Debugging SKIPPED sentences using ERG and ACE


#1

I tried to parse the sentence:

We present a new hypothesis for the Jurassic plate-tectonic evolution of the Gulf of Mexico basin and discuss how this evolution influenced Jurassic salt tectonics.

But I got a SKIP: ...

My question is how to debug the -v output from ACE (or better use another tool) to understand what blocks the grammar to analyze this sentence? I suspect that a perfect answer would be to suggest me to attend the course http://courses.washington.edu/ling566/, right? :wink: But maybe someone can point me directly to the best reference to learn how to deal with this particular situation.

I imagine that LKB should provide better support for this situation (so probably I need to study the Copestake, Ann, Implementing Typed Feature Structure Grammars , 2001).
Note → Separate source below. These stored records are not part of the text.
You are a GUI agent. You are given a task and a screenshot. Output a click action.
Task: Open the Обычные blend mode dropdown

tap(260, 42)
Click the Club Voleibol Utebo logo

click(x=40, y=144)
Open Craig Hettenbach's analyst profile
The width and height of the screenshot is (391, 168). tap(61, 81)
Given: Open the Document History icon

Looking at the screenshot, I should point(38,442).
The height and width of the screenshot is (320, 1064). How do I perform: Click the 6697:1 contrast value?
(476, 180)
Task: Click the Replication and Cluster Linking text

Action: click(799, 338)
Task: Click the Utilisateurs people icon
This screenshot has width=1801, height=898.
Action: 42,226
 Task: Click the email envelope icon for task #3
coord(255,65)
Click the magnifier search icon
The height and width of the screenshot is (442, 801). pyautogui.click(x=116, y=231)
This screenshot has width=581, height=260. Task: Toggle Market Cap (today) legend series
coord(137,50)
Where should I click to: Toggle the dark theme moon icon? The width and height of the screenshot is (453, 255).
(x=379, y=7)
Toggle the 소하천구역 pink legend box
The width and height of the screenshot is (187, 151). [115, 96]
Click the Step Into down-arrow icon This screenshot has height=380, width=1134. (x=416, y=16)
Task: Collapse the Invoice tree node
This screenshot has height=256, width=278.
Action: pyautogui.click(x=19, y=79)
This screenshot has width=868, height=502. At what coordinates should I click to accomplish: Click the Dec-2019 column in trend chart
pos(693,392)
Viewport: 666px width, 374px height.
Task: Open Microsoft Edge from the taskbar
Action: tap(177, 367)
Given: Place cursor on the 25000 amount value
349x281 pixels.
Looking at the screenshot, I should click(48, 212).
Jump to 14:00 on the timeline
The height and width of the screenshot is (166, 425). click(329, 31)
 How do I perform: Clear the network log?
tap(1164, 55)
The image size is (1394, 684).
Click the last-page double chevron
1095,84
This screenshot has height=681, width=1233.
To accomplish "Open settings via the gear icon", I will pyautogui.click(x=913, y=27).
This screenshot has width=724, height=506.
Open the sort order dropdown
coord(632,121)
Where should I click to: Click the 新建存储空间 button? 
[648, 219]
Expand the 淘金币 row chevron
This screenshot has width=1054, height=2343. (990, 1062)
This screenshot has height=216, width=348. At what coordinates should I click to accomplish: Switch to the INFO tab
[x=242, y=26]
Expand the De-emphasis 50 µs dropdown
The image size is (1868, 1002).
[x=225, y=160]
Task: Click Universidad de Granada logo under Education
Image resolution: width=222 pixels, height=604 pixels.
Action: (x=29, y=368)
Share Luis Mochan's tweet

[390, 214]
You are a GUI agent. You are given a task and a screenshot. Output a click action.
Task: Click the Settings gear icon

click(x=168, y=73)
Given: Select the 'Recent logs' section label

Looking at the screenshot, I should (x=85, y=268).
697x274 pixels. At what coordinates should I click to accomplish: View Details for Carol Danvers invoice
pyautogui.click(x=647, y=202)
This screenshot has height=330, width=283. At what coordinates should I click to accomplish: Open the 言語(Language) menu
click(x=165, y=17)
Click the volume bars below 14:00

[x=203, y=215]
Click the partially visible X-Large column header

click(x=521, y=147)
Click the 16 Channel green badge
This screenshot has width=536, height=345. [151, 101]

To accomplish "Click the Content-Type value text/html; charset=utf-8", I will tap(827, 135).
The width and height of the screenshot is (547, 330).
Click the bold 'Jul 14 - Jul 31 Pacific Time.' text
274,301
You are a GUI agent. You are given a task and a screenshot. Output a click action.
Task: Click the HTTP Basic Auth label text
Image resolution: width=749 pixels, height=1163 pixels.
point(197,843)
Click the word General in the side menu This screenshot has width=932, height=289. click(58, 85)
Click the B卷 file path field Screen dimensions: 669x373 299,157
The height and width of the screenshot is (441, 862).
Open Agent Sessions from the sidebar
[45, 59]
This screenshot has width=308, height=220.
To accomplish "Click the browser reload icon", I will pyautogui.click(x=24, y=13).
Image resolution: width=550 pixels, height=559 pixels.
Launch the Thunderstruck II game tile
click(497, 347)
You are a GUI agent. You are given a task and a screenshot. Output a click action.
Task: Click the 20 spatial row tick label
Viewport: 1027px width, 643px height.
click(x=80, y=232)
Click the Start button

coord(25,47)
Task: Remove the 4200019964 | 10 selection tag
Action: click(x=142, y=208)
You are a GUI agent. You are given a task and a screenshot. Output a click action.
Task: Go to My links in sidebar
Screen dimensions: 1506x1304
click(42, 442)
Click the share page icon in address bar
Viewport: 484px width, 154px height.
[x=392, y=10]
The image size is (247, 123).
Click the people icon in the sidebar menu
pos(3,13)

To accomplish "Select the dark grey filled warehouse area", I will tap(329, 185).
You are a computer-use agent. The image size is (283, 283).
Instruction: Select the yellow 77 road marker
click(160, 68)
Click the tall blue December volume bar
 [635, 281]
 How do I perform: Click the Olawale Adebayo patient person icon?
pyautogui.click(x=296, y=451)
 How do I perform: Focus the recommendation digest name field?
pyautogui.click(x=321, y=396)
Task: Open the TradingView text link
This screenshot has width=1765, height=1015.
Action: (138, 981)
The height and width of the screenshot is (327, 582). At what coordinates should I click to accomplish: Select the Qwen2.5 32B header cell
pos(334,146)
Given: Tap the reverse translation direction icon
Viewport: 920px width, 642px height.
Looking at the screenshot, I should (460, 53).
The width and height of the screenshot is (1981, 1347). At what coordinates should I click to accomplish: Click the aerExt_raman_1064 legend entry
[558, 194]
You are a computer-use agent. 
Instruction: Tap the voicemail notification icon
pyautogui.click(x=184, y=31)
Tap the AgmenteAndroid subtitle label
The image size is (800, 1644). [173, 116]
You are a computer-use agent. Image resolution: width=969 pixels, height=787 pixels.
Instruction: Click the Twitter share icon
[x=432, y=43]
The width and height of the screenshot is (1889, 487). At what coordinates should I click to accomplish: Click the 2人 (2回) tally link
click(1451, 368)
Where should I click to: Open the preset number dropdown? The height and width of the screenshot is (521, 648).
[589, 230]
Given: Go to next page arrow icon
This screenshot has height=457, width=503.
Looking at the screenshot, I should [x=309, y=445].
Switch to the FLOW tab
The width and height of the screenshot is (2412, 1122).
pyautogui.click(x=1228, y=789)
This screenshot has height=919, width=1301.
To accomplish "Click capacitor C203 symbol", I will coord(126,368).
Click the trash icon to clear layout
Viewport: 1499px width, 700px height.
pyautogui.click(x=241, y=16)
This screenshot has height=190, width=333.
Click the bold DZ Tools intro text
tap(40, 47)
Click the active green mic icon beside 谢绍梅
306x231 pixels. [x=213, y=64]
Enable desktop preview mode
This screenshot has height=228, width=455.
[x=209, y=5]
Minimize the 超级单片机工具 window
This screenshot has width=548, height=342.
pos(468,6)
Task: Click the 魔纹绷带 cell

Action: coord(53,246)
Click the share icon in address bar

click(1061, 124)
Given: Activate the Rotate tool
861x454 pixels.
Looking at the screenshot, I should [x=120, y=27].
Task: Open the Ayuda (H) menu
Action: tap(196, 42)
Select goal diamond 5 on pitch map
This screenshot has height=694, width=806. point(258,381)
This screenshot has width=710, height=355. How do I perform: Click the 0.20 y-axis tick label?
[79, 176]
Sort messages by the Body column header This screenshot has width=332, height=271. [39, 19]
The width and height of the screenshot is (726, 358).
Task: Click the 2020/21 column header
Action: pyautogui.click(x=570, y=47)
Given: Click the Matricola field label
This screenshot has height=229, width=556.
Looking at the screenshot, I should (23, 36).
Am I right?

Finally, I noted that the fail in the analysis may not be related necessarily to unknow lexical units. The sentence below, with 2 unknown words was correctly parsed:

In our hypothesis, Callovian salt was deposited in pre-existing crustal depressions on hyperextended continental and transitional crust.


#2

If you call ACE with -l, there is an interactive tool and you can look
at the chart. However, the chart is generally massive.

One effective way to find errors is to simplify the sentence, e.g. try
to parse just “We present a new hypothesis for the Jurassic
plate-tectonic evolution of the Gulf of Mexico basin.” until it
parses, then add on more until it fails. I believe this is what was
done for the road testing paper.


#3

I just tried parsing this in the LKB+lui (using ERG 1214), and the chart is indeed massive, so you can’t really make much sense of it right away, but one thing it does is show you a substring when you hover over a constituent (I don’t know, maybe that’s lui and not LKB, in which case you would get that with ACE as well).

I looked at a couple of trees in the chart, some look like this:

02%20AM

You can look at the chart parse as follows: Parse -> Show parse chart -> then CTRL+right-click on licensing rule names in the chart and select “parse tree” (if you are using a Mac you might encounter a UI issue).

Now, at least one problem with this particular tree is that it cannot correctly parse “a new hypothesis for the Jurassic plate-tectonic”. Even if the top S did project to the root, you probably wouldn’t want a tree like this (at least it would be incorrect from the linguistic point of view). I haven’t looked at all its tree attempts though, but it wouldn’t surprise me if the problem would be in “Jurassic plate-tectonic” for many of them… Looks like the ERG just cannot quite place those things as a single modifier.

However, when I replace “Jurassic plate-tectonic” with “green”, then I still do not get a parse, while I still get an S spanning all the words in the sentence, and this time the tree looks good to me? But, for some reason, the top S node (licenced by some rule called CL-CL_CRD-IM_C) still does not project to the root?


#4

To generalize a little bit over what I did above.

There are two types of issues: something is not parsed and something is parsed incorrectly. For now, let’s suppose we are dealing only with the first issue.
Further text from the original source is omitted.